Exercise:
Please copy out each line in the items below that contains the word "agent".

_ _ _ _ _

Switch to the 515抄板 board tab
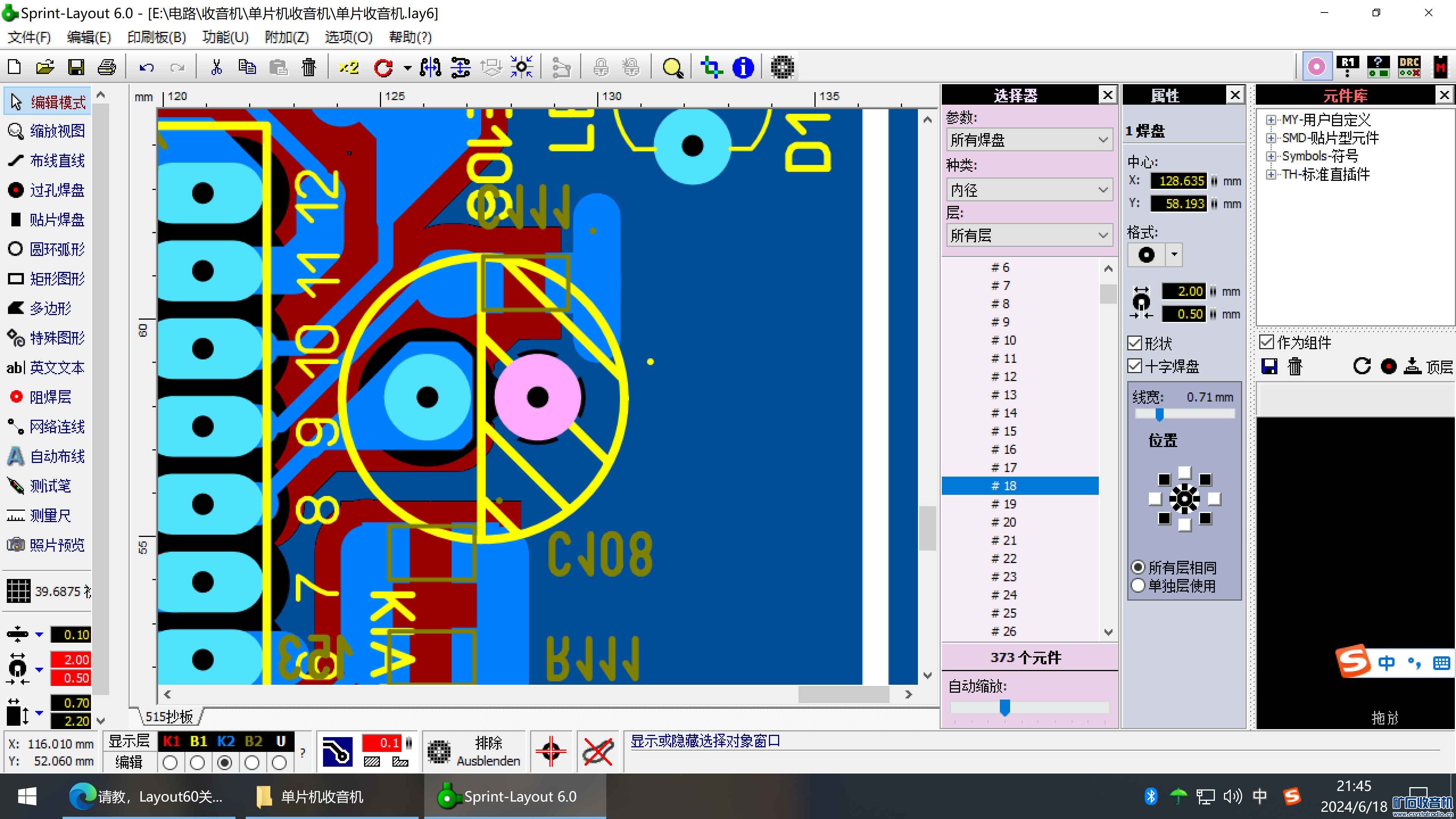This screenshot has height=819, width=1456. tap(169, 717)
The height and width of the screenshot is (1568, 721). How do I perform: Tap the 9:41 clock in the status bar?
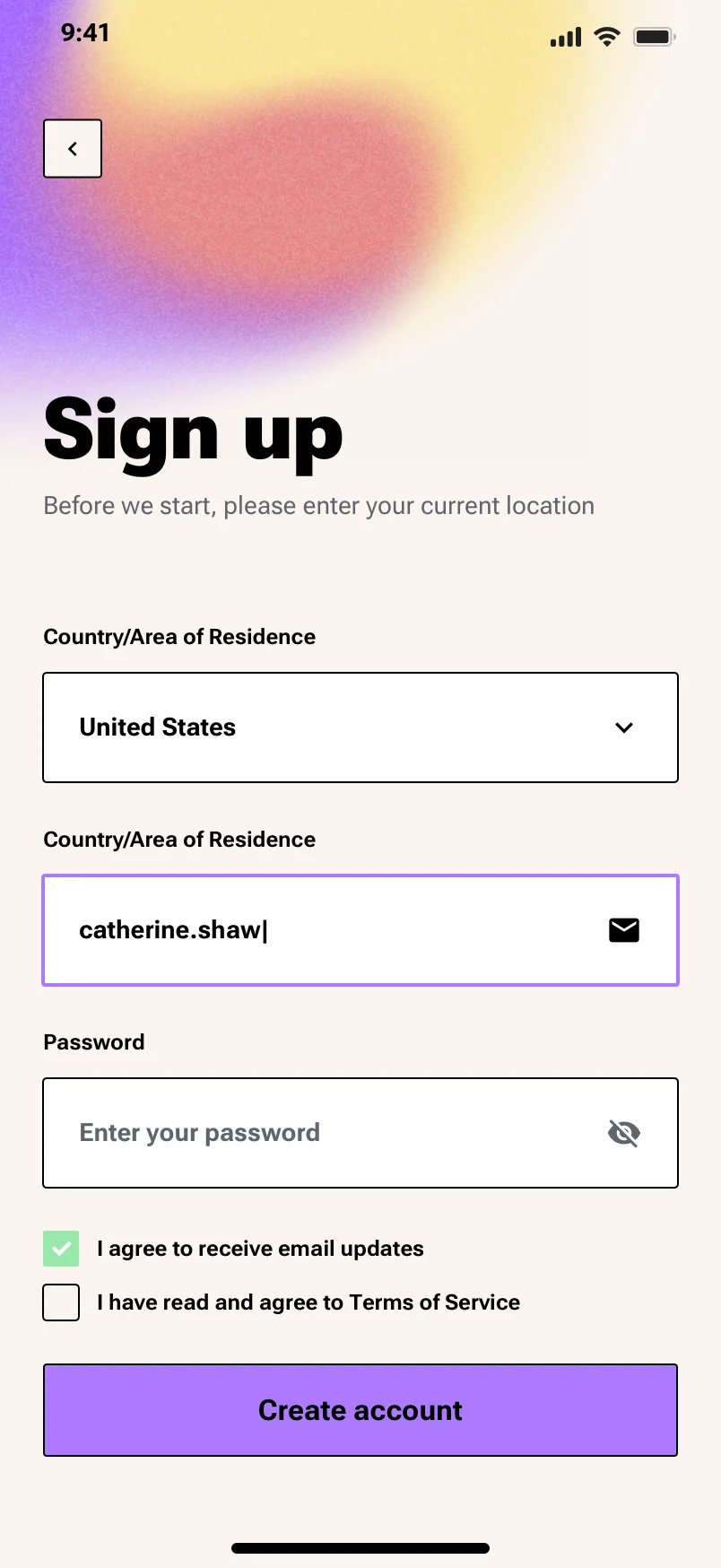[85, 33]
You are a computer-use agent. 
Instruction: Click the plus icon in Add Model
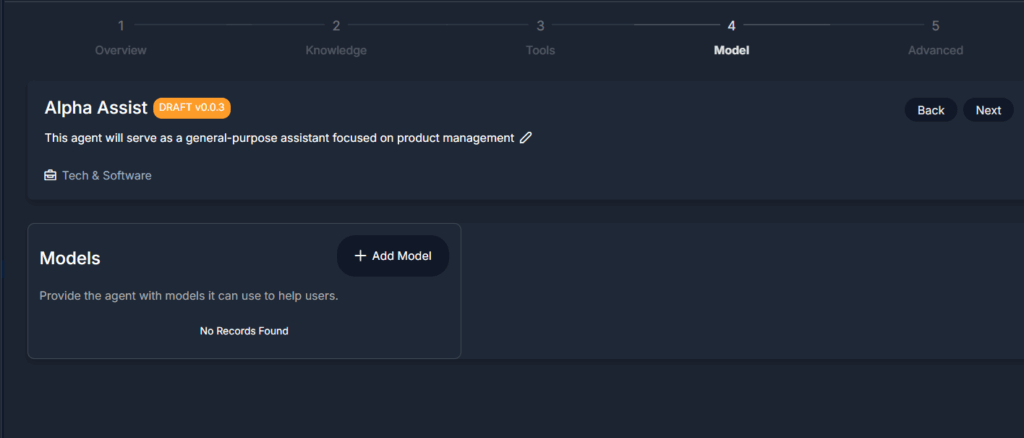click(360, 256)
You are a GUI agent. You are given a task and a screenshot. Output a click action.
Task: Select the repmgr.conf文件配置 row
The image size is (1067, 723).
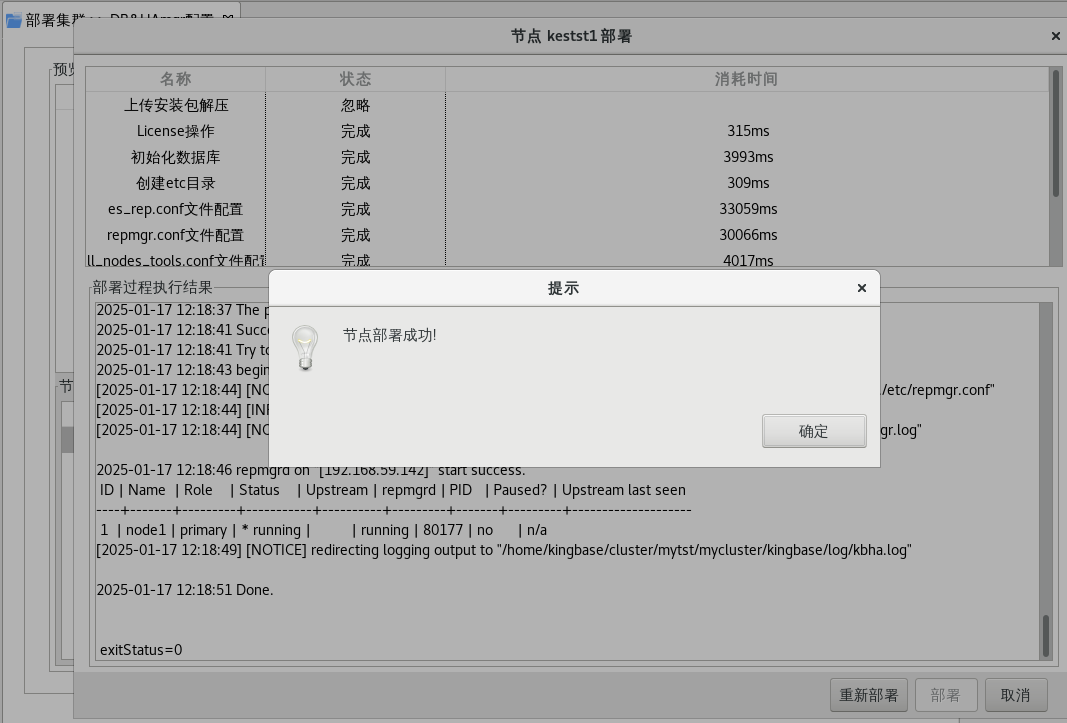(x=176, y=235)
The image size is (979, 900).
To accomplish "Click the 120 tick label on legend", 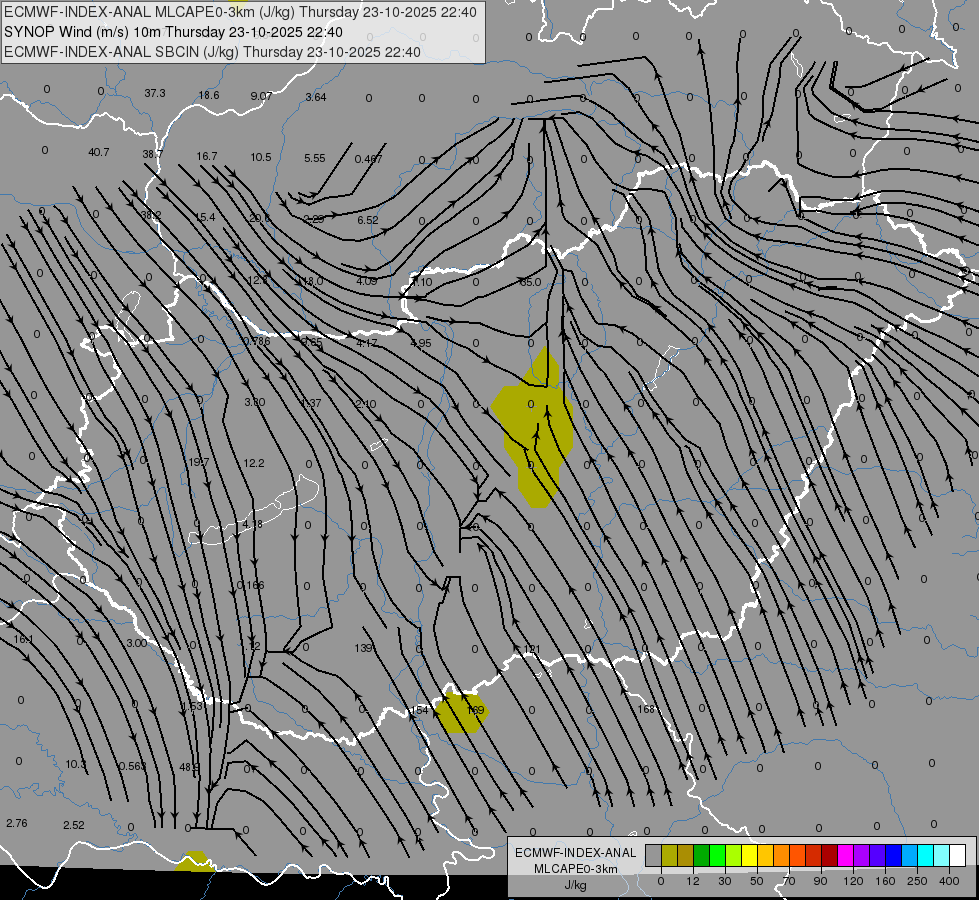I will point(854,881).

_ _ _ _ _

Solution:
You are a computer-use agent. 
You are a GUI agent. You are given a task and a screenshot. Output a click action.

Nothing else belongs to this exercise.